# "Film Camera"



## Donde (Sep 21, 2017)

Who'd a thunk it...the etymological term for that phrase is "retronym".


----------



## limr (Sep 21, 2017)

For many of us, the term is still just "camera."


----------



## Gary A. (Sep 21, 2017)

What's film?


----------



## limr (Sep 21, 2017)

Gary A. said:


> What's film?



You hush.


----------



## snowbear (Sep 21, 2017)

Gary A. said:


> What's film?


That stuff that came along after you were in the business for a few years.


----------



## terri (Sep 21, 2017)

Meh.   Digital cameras still get presented as "D" SLRs.   

Nothing here.


----------



## Fred von den Berg (Sep 21, 2017)

The majority of digital cameras have a shape similar to that of cameras designed to run 35mm film between two spools. Cameras that don't have these spools but adhere to the traditional shape are by definition retro since  for reasons of functionality there is no necessity for them to have this form.


----------



## benhasajeep (Sep 22, 2017)

Fred von den Berg said:


> The majority of digital cameras have a shape similar to that of cameras designed to run 35mm film between two spools. Cameras that don't have these spools but adhere to the traditional shape are by definition retro since  for reasons of functionality there is no necessity for them to have this form.

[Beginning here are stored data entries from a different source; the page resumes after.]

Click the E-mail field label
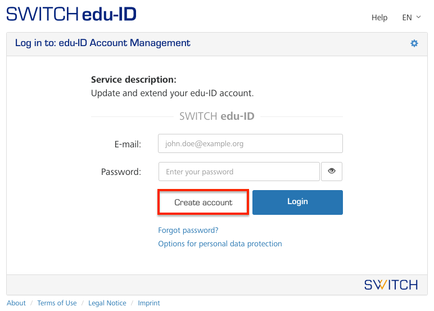Image resolution: width=434 pixels, height=311 pixels. point(128,144)
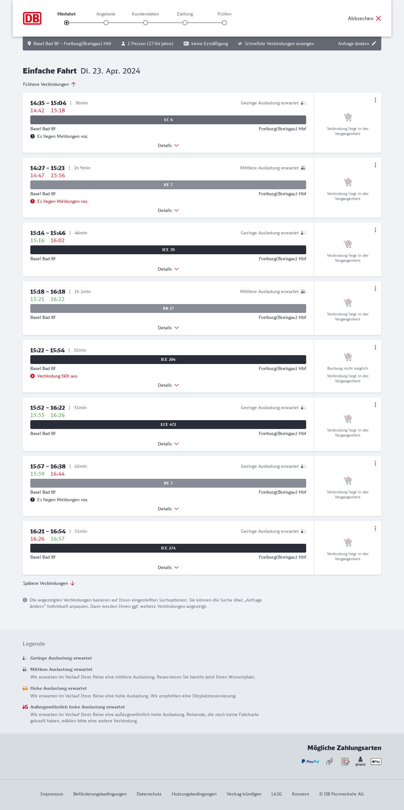Open the Kundendaten step tab

click(145, 14)
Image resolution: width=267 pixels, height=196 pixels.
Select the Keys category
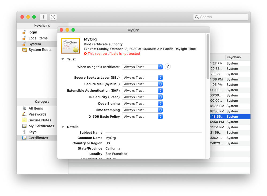(33, 132)
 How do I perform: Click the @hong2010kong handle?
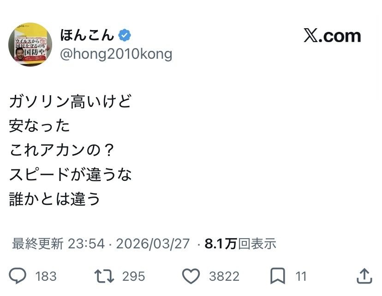coord(116,54)
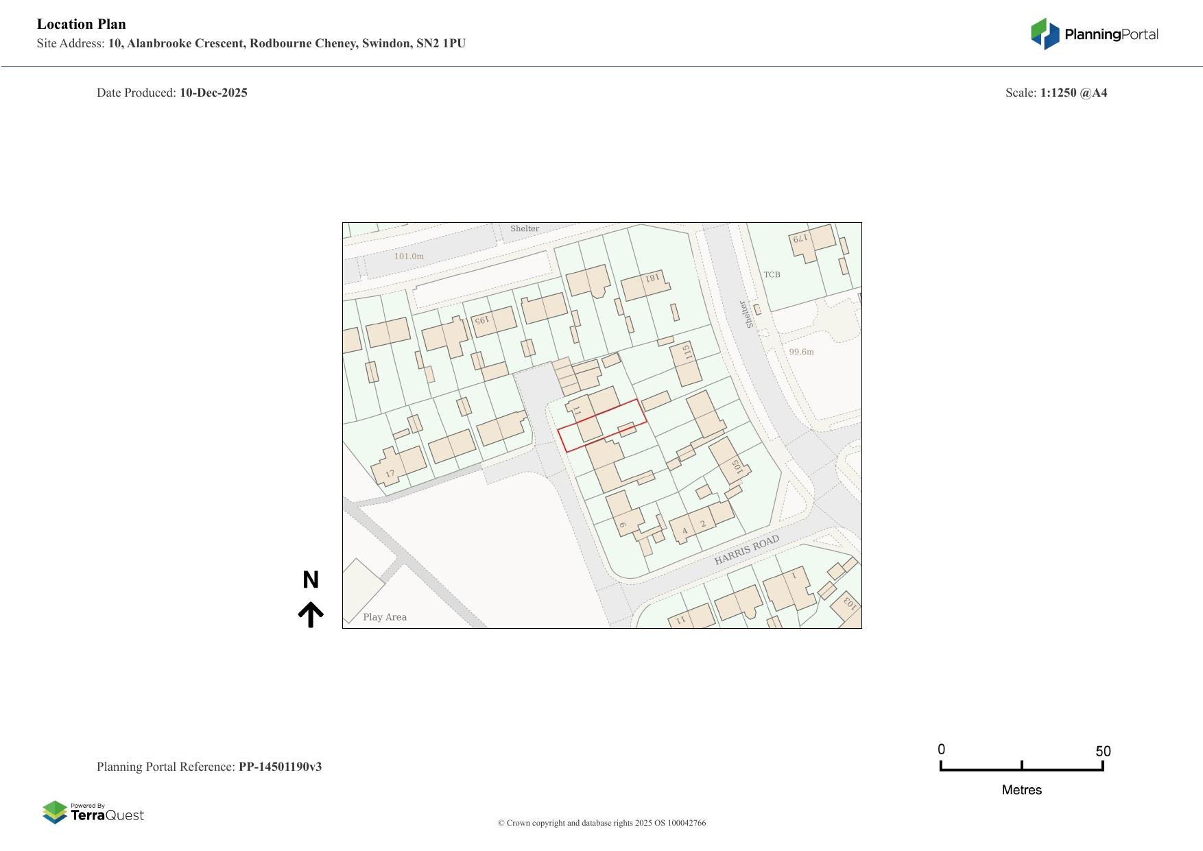Click the reference PP-14501190v3
Screen dimensions: 1203x851
[x=280, y=767]
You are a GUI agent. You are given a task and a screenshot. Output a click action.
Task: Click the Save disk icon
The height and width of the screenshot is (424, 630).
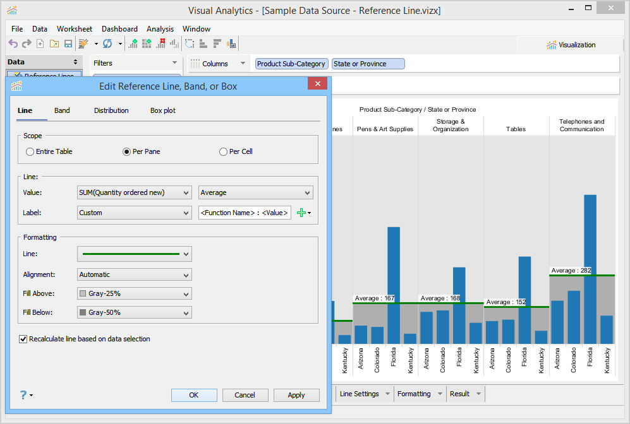68,44
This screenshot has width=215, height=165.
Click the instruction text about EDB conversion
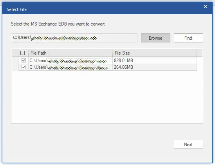(58, 24)
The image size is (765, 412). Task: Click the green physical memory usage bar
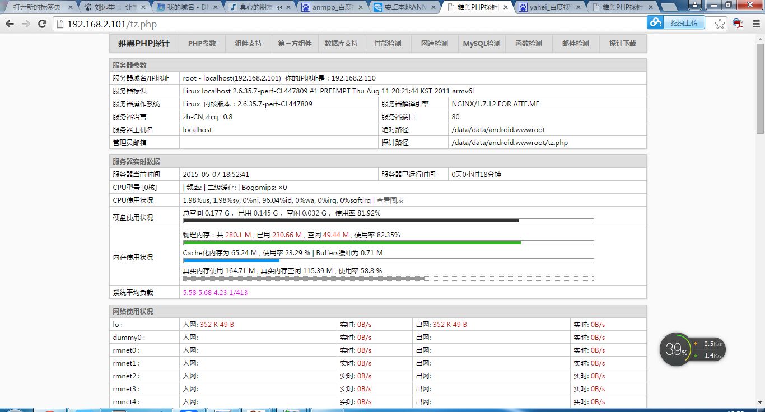(352, 242)
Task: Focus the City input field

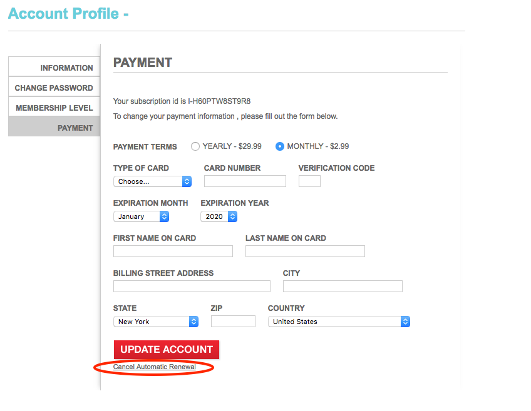Action: tap(343, 287)
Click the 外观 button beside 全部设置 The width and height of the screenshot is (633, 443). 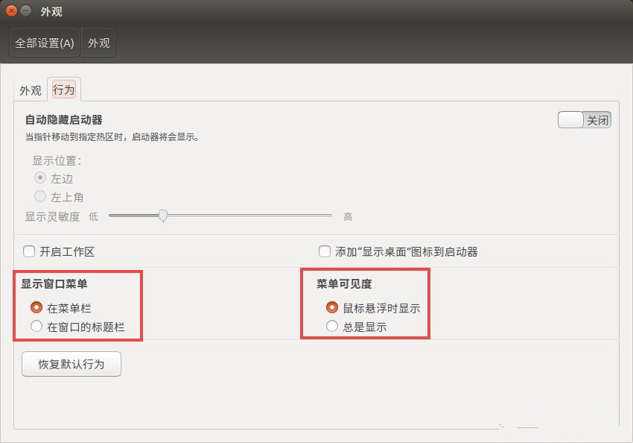pos(98,43)
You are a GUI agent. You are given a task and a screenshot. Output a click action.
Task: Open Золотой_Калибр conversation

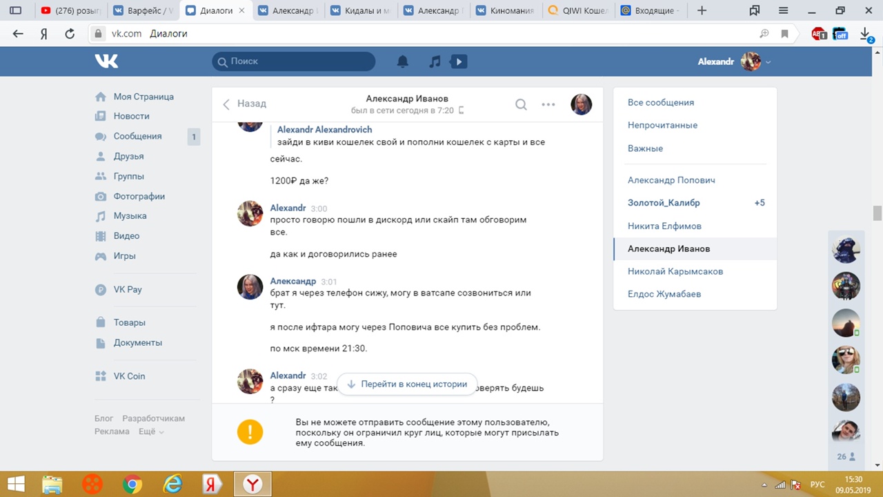(x=664, y=203)
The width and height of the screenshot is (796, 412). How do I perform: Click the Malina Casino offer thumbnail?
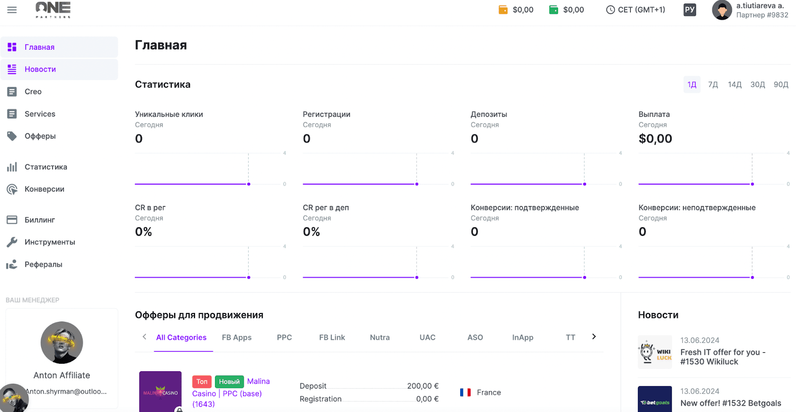(x=160, y=392)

With the exception the form is fitting to the hands.  Just because there is a different "medium" inside and has similar design.  Doesn't mean they are copying something from the past if the form factor is the same.  Film cameras don't need the SLR type form.  Look at the original Brownies, TLR's, 6x6 Hassleblads, Bronicas all use spooled films but different form factors.  The basic 35mm design is easy for people to handle.


----------



## otherprof (Sep 22, 2017)

benhasajeep said:


> Fred von den Berg said:
> 
> 
> > The majority of digital cameras have a shape similar to that of cameras designed to run 35mm film between two spools. Cameras that don't have these spools but adhere to the traditional shape are by definition retro since  for reasons of functionality there is no necessity for them to have this form.
> ...


I wonder how future alien archaeologists would picture (no pun intended) the users of our d slr cameras? One eye beings with thirty fingers?


----------



## chuasam (Sep 22, 2017)

limr said:


> Gary A. said:
> 
> 
> > What's film?
> ...


I could fill a thesaurus with how much I despise film.
First and and Foremost...lack of profit margin.


----------



## limr (Sep 22, 2017)

chuasam said:


> limr said:
> 
> 
> > Gary A. said:
> ...



The instrument has not yet been invented that could measure my utter indifference to this.


----------



## Fred von den Berg (Sep 22, 2017)

benhasajeep said:


> Fred von den Berg said:
> 
> 
> > The majority of digital cameras have a shape similar to that of cameras designed to run 35mm film between two spools. Cameras that don't have these spools but adhere to the traditional shape are by definition retro since  for reasons of functionality there is no necessity for them to have this form.
> ...



I didn't mention SLR, I have a bunch of 35mm cameras that aren't reflex or system type. The point is that most digitals resemble one or another of the 35mm type cameras, they having been the type of film cameras with the lion's share of the market and so with familiar and trusted designs that have continuing appeal. Cameras that had other spooled film formats were a much smaller part of the market and less interesting for the makers to continue/copy. What really clinches it though is that instant film cameras didn't and don't have similar designs to 35mm cameras: they look different because what's inside is different.


----------



## TheLibrarian (Sep 23, 2017)

The supermarket had a film and batteries aisle. I looked, no film.


----------



## limr (Sep 23, 2017)

I can buy film at Walmart or CVS, and I have also seen Lomography products sold at book stores and a few hipster-ish type clothing stores. I won't buy film at those places, though, because of the ridiculous price premium, but they are still options. 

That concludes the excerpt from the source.